[Stored items]
☆ ☆ ☆ ☆
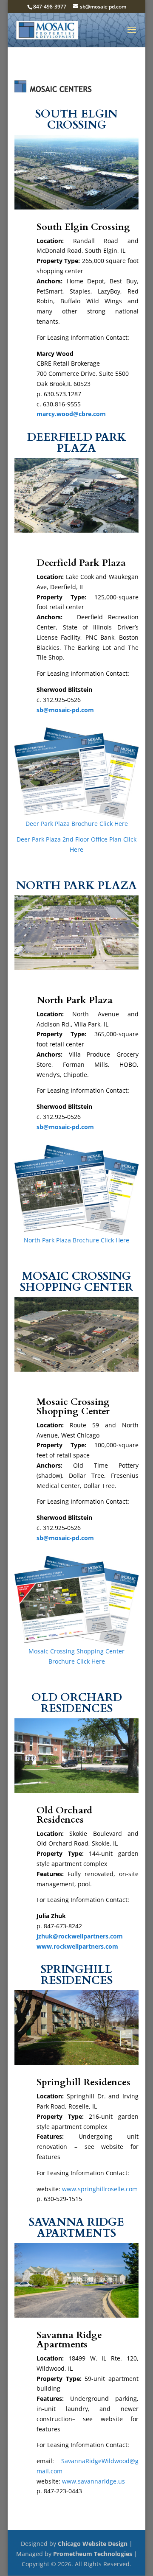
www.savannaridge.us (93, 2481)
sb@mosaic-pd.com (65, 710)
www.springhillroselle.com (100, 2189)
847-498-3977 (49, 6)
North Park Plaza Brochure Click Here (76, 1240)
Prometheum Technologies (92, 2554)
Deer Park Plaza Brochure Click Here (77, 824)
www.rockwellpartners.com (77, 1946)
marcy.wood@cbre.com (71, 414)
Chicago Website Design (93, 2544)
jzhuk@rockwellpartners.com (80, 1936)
☆ ☆ ☆ ☆
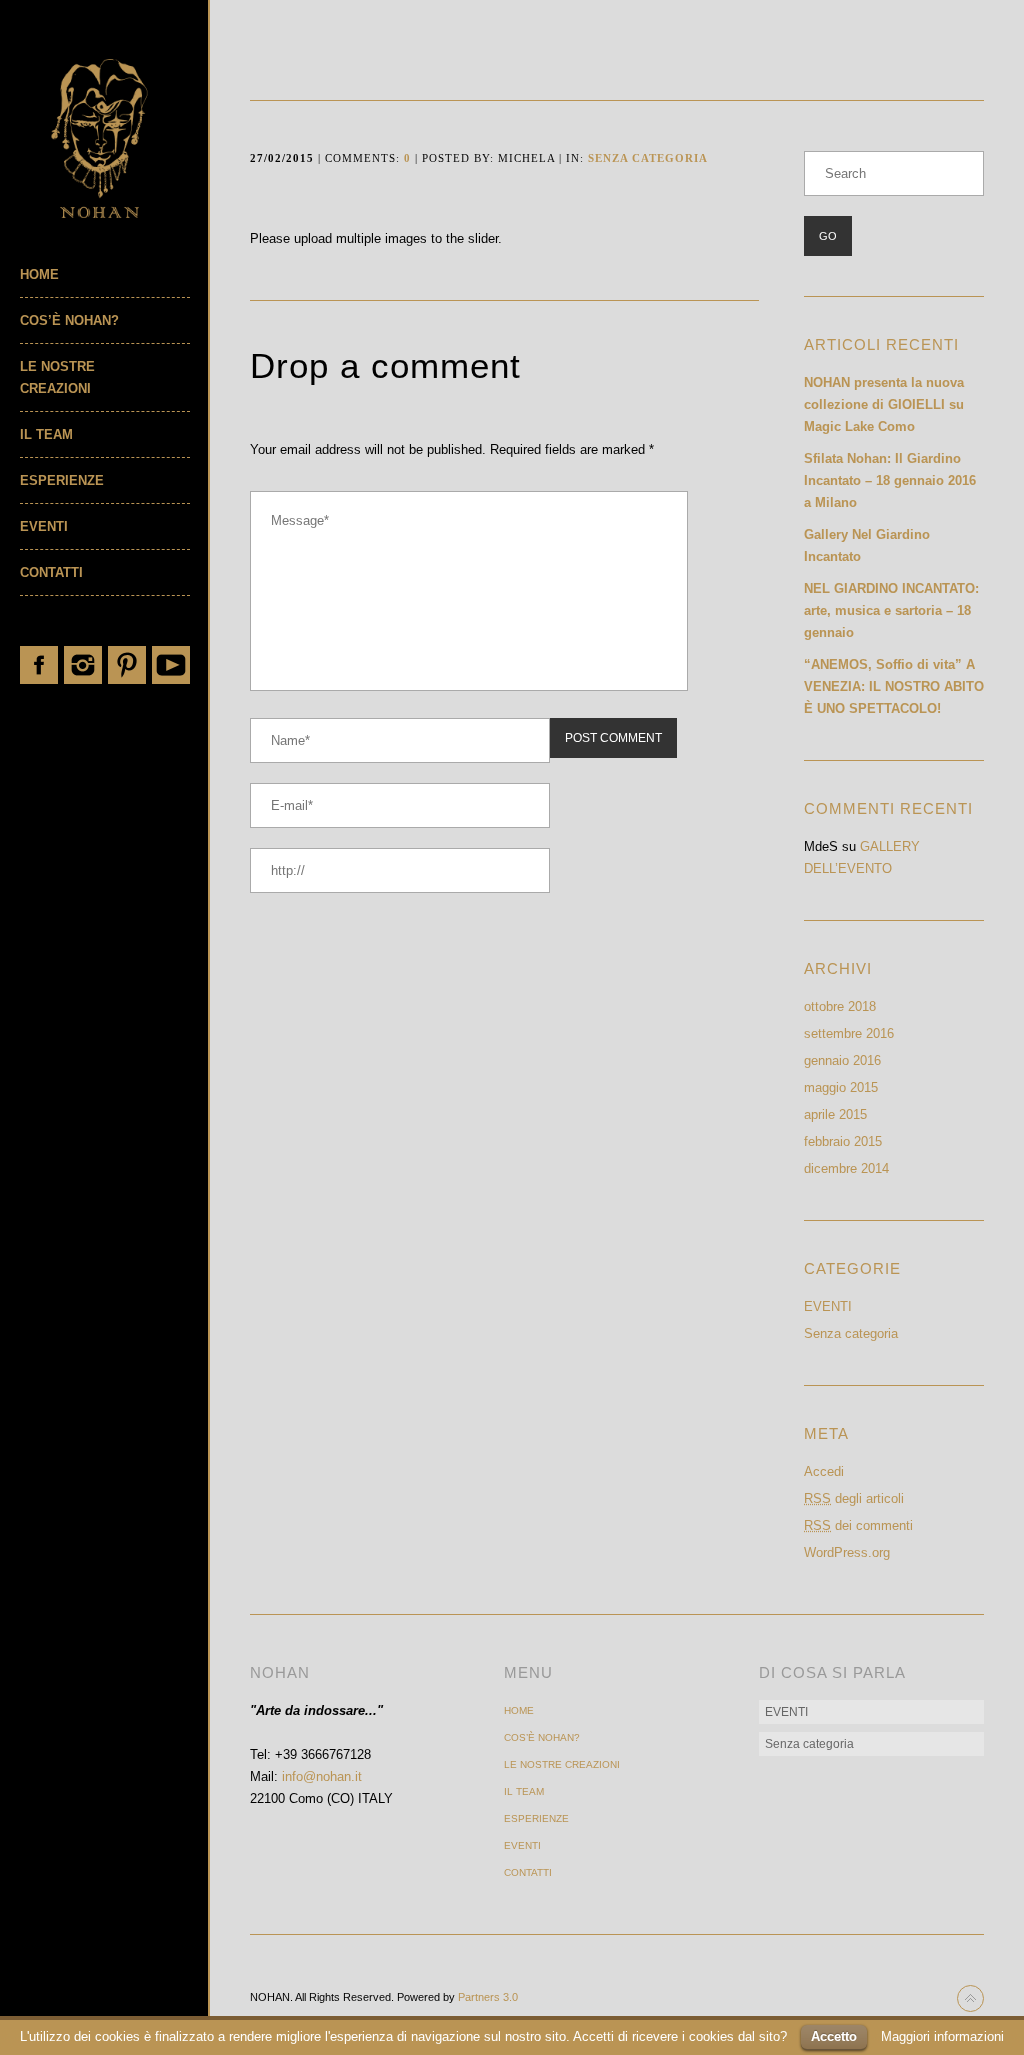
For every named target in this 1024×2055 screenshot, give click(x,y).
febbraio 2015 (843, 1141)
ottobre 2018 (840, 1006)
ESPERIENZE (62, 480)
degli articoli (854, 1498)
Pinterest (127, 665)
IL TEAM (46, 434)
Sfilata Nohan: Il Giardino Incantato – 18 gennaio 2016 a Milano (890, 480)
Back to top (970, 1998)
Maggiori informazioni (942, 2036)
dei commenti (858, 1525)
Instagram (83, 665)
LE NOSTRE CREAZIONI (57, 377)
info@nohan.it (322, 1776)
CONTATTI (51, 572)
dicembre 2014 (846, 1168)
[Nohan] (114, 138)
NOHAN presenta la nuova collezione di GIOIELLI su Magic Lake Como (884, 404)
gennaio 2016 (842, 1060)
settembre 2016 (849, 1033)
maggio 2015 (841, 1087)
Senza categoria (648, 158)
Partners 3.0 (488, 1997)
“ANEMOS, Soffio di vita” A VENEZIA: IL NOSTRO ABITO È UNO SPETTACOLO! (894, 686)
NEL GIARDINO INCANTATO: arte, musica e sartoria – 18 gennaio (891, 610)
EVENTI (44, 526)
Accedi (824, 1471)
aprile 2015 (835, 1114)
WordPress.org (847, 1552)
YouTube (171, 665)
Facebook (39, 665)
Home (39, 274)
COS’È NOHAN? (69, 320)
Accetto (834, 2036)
☆ ☆ ☆ ☆
• _WORK TO COMPLETE_: Each line of the entries above that has the word "gennaio" is to be copied.

• _ANSWER TO THIS EXERCISE_:
Sfilata Nohan: Il Giardino Incantato – 18 gennaio 2016 a Milano (890, 480)
gennaio 2016 (842, 1060)
NEL GIARDINO INCANTATO: arte, musica e sartoria – 18 gennaio (891, 610)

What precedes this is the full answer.